The driver asks her a question every now and then, which she answers in monosyllables.
‘This evening I have to go back up your way,’ the truck driver says when they are just outside Scutari, at the Rosafa castle. ‘I’ll unload the wood here and then go back up to the mountains to sleep so tomorrow I can bring down a new load. If you want I’ll give you a lift back.’
They negotiate a time and a fare. The man seems as angry as she is and they say goodbye without looking each other in the eye.
By the afternoon, Hana’s anger has dissipated. She’ll go home and be a good daughter to the old man, she promises, not for the first time. For one more month everything will be all right. She’ll give him his drugs and he’ll say, ‘Good girl, you’re like a son to me.’
She eats two byrekë at a stand in the center, near the Rosafa Hotel. Then she drops in at the library and borrows three books to return next month. By the end of her day in town she’s even in a good mood.
During the trip back, the truck makes slower progress than it did on its way down because of the snow, even though it is empty.

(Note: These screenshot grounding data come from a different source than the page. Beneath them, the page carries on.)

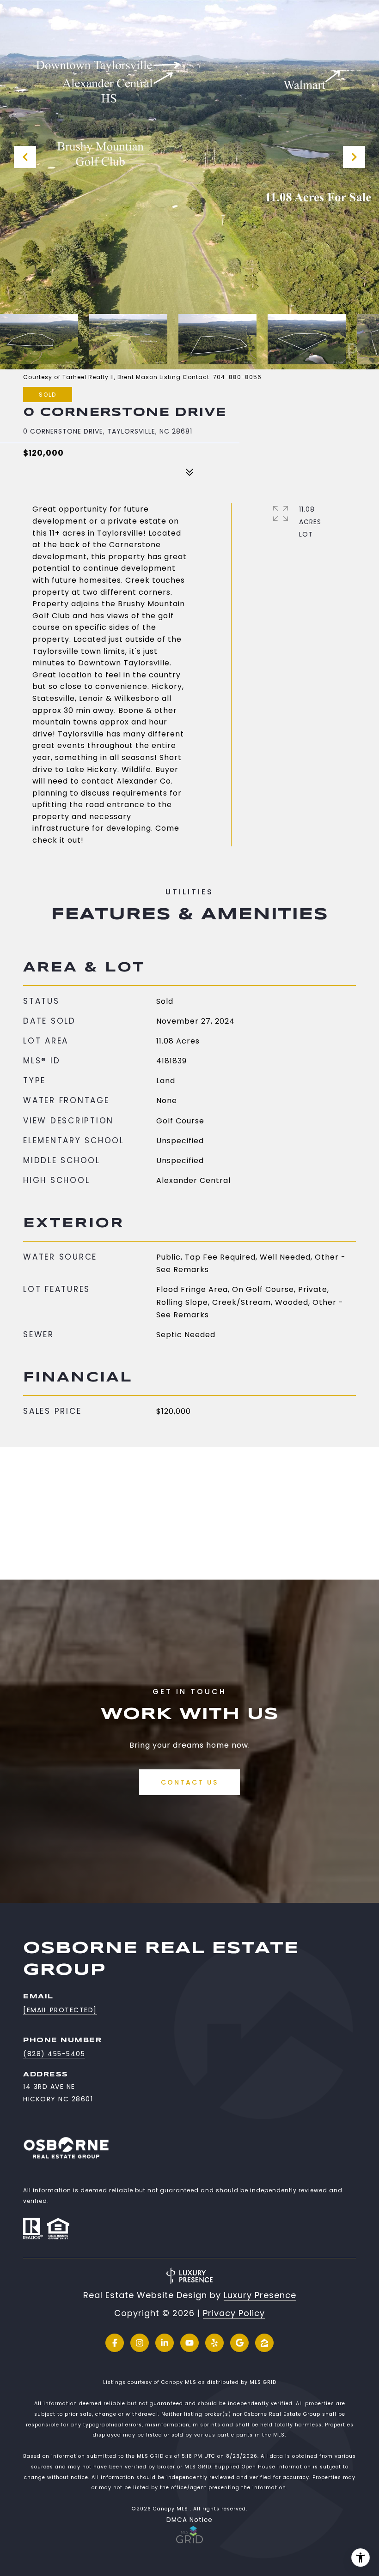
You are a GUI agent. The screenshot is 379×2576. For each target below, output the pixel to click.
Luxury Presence (260, 2295)
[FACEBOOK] (114, 2343)
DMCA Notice (189, 2520)
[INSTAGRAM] (139, 2343)
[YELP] (214, 2343)
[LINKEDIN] (164, 2343)
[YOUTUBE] (189, 2343)
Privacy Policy (234, 2313)
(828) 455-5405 (54, 2053)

Hana tries to be a little more friendly and asks the driver if he has any children. He mumbles something. He must be seriously angry with someone in the city, or maybe at himself, and is as hostile as he was this morning, so she stops trying to be nice.

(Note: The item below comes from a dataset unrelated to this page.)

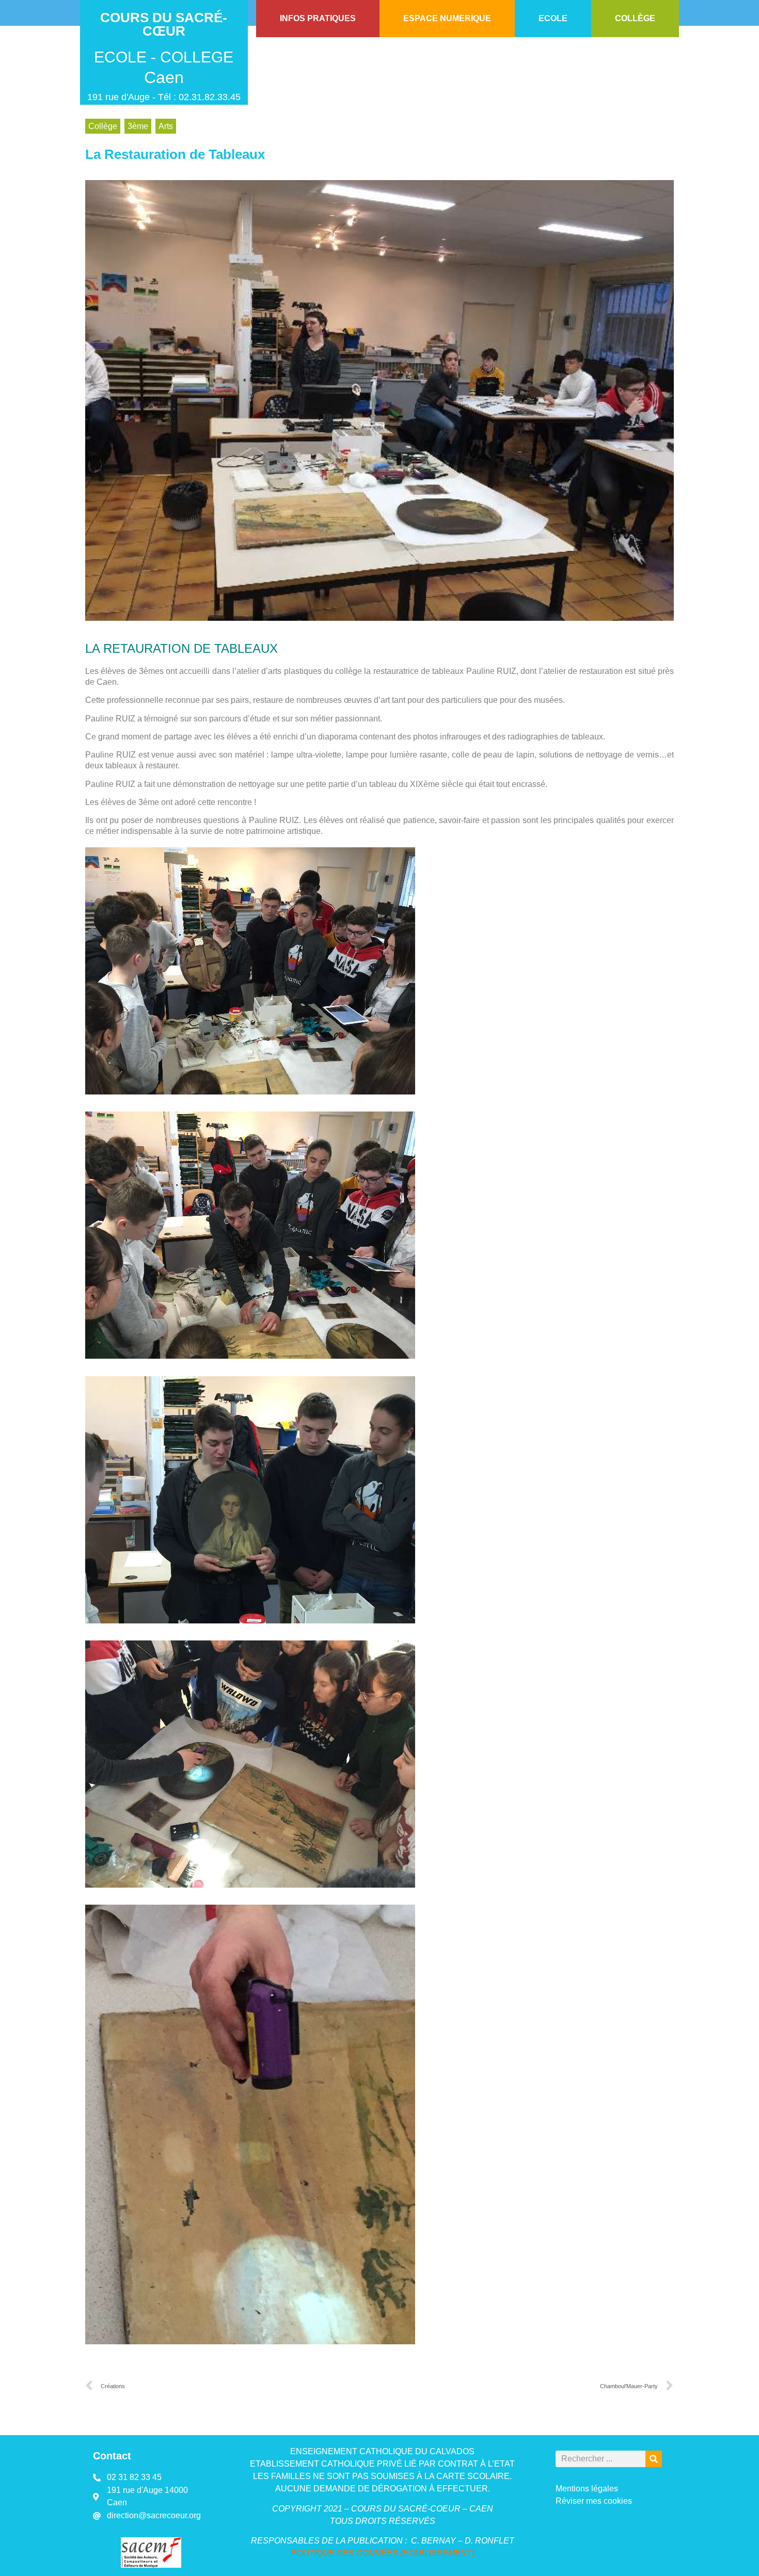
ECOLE (553, 18)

At one point they see a group of people waving their arms to stop the truck, but there’s no way he’s going to pick them up. Hana tries to tell him the truck is empty so he could give those people a ride, but he tells her to mind her own fucking business and leave him alone. For half an hour they don’t say a word. Then, when it is completely dark outside, the man stops the truck, leaving the engine running.
‘I got to take a piss,’ he slurs. ‘Back in a minute.’
When he climbs back into the truck, his pants are open. Hana doesn’t realize at first. The man’s words are disgusting enough. She listens because she has no choice. The man says she’d better let him have his way, and anyway it doesn’t make any difference. Women don’t go out on their own unless they’re up for it. Hana is shocked by his rough language. She slips her hand into the jute sack at her feet just in time. Don’t make a fuss, lady, I won’t hurt you, we’ll just have a little fun together. When he pushes himself onto her, Hana is ready with her knife and she plunges it into his chest. Aunt Katrina always used this knife to take the heads off their chickens. The man groans. Hana always takes the knife with her when she goes down to the city. She sharpens it without letting Uncle Gjergj see.
‘You fucking bitch!’
She jumps out of the truck and runs into the trees beside the road.
‘You fucking bitch! Peasant woman! Mountain bitch!’
She doesn’t get home until the next day, wet with snow and dead tired. Uncle Gjergj is as white as a shroud. He hasn’t slept a wink. He looks at her as if she were a ghost. He doesn’t ask any questions, but bangs his stick over and over on the stone wall, on the table. He’s no stronger than an ant. She can’t see his face. He’s curled up in the corner of the room, his head buried in his chest.